FELIPE RAU/ESTADÃO
FELIPE RAU/ESTADÃO

Justiça manda Polícia Militar sair de sede do Centro Paula Souza

Magistrado considerou ilegal ação da Força Tática na sede do Centro Paula Souza, tomada por alunos; estudantes mantêm invasão

Isabela Palhares, Bruno Ribeiro e Juliana Diógenes, O Estado de S. Paulo

02 Maio 2016 | 16h45

SÃO PAULO - O juiz Luis Manuel Pires, da Central de Mandados do Tribunal de Justiça de São Paulo (TJ-SP), considerou ilegal a ação sem autorização judicial da Força Tática da Polícia Militar, na manhã desta segunda-feira, 2, na sede do Centro Paula Souza. O órgão está ocupado desde quinta-feira por cerca de 200 estudantes – eles reivindicam distribuição de merenda em todas as escolas técnicas estaduais. Os policiais deixaram o edifício às 19h45.

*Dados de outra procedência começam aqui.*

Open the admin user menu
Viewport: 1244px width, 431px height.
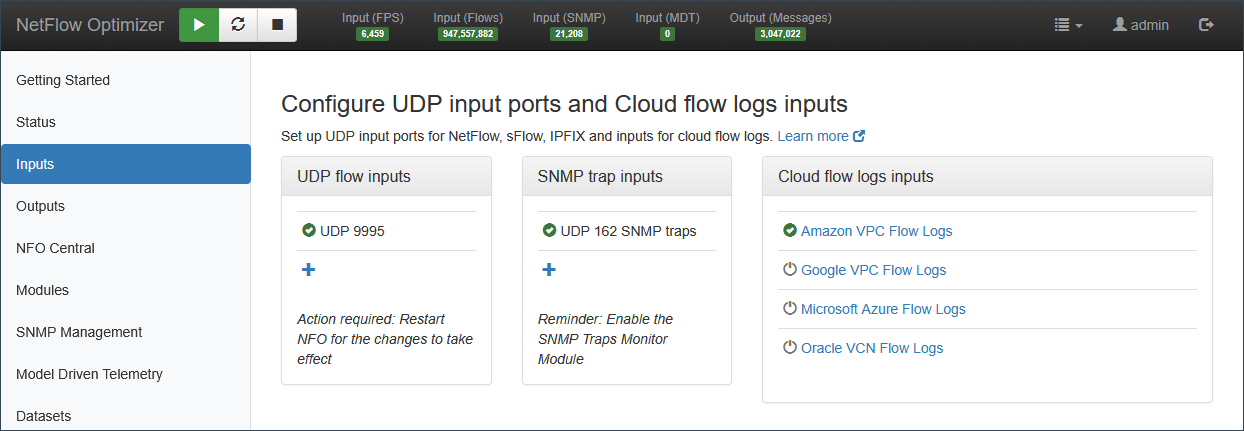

A operação com 60 PMs começou por volta das 11 horas e foi coordenada pessoalmente pelo secretário da Segurança Pública, Alexandre de Moraes. Eles quebraram o cadeado de um portão dos fundos e entraram no edifício. Em nota, a SSP informou que “a PM ingressou para acompanhar e garantir a segurança de funcionários e professores que chegaram para trabalhar no prédio administrativo, que não estava invadido”. Os estudantes haviam decidido, em assembleia, barrar a entrada de servidores.

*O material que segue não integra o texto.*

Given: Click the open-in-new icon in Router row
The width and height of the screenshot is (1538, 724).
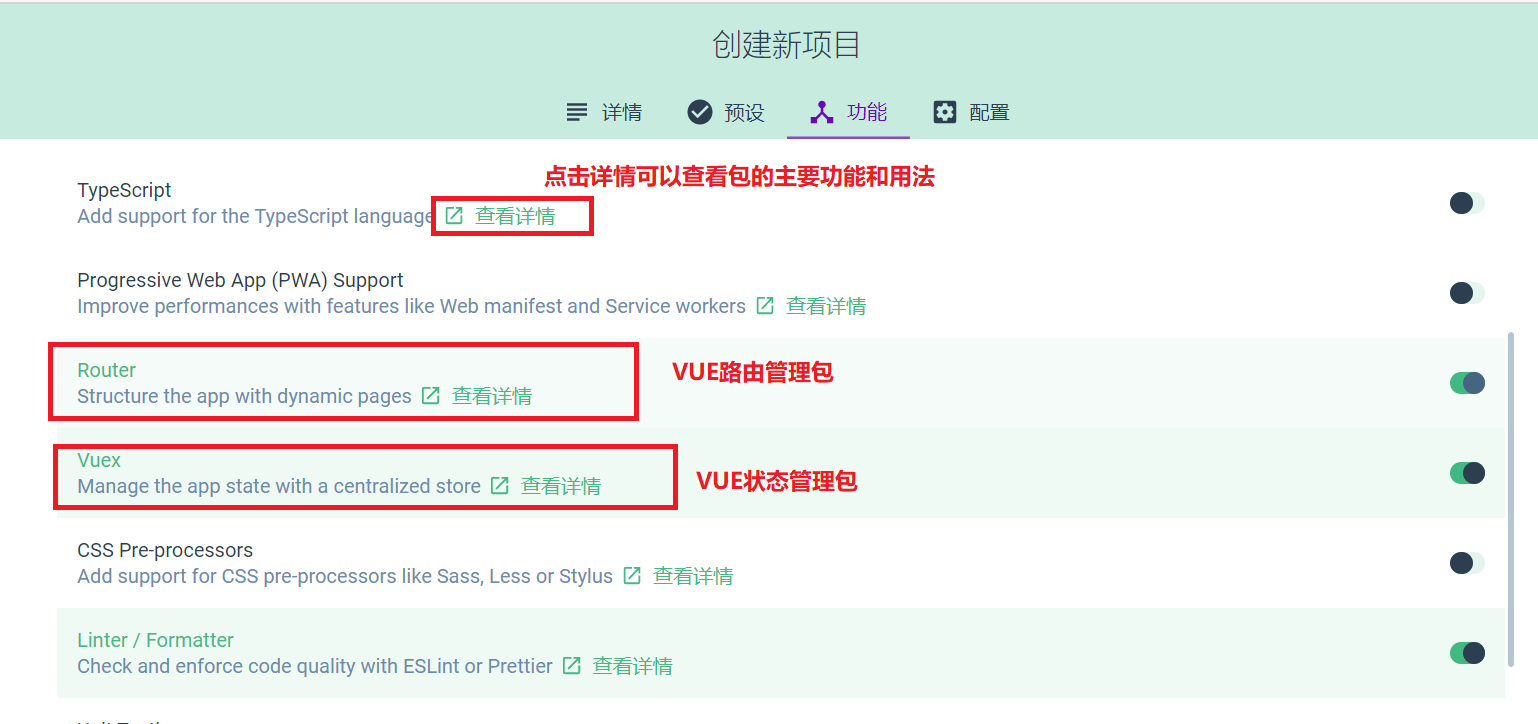Looking at the screenshot, I should pyautogui.click(x=431, y=396).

Pires cobrou explicações de Moraes, uma vez que não havia sido expedido o mandado de reintegração de posse. “Um País que se anuncia sob a ordem do direito deve respeitar os parâmetros definidos pelo sistema jurídico e não pela vontade casuística e personalíssima de agentes que se encontram no poder. Sem mandado judicial, não há cumprimento de decisão alguma. Sem mandado judicial, qualquer ato de execução forçada caracteriza arbítrio, violência ao estado democrático, rompimento com a Constituição vigente e seus fundamentos”, escreveu o juiz.

Na decisão, expedida à tarde, Pires pediu explicações de Moraes em 72 horas, a contar desta segunda, sobre de quem partiu a ordem da ação. No domingo, o juiz Fernão Borba Franco, da 14.ª Vara da Fazenda Pública, decidiu pela reintegração do prédio. A PM, porém, deve esperar que um mandado seja entregue aos ocupantes, o que não aconteceu. Na manhã desta terça, será realizada uma audiência de conciliação para definir a forma de cumprimento da decisão.

Tensão. Estudantes e PMs ficaram frente a frente no hall do prédio. A Força Tática fez um cordão de isolamento para que os funcionários pudessem entrar para trabalhar. Ao longo do dia, eles fizeram atividades sobre a ocupação diante dos policiais e o clima foi tenso.

“A ação é para garantir a entrada dos funcionários no local”, disse o tenente-coronel Francisco Cangerana. “A polícia permanece até o fim do expediente.” O governo, em nota, afirmou que, “em nenhum momento se adiantou na execução da reintegração de posse”. “Tanto é verdade que os estudantes continuam a ocupação.” O Centro Paula Souza conseguiu processar a folha de pagamento de 20 mil servidores. 

A ocupação recebeu a visita e apoio da deputada federal Luiza Erundina (PSOL), do deputado estadual Carlos Giannazi (PSOL) e do ex-senador Eduardo Suplicy (PT). “A causa é mais do que justa, os alunos terem de lutar por merenda no Estado mais rico do País é uma vergonha”, disse Erundina.

Os estudantes comemoraram a retirada da tropa. “Ganhamos mais uma batalha com a saída da PM, mas ainda não vencemos a luta. É importante que tenham reconhecido os abusos do governo, em mandar os policiais até aqui. Sabemos que a resistência nos próximos dias não vai ser fácil, mas estamos preparados e fortes em busca de um diálogo sem repressão e sem burocracia”, disse Ícaro Dias, de 17 anos, estudante de uma Etec.

O Centro Paula Souza informou que a partir desta segunda 100% das Etecs passaram a oferecer alimentação escolar – merenda seca (bolachas, sucos e barras de cereal). O órgão anunciou também, conforme informado nesta segunda pelo Estado, que vai construir dez cozinhas e refeitórios nas unidades. Nesta segunda, foram ocupadas também a Escola Técnica Estadual de São Paulo (Etesp), no centro, e a Etec Paulistano, na zona norte.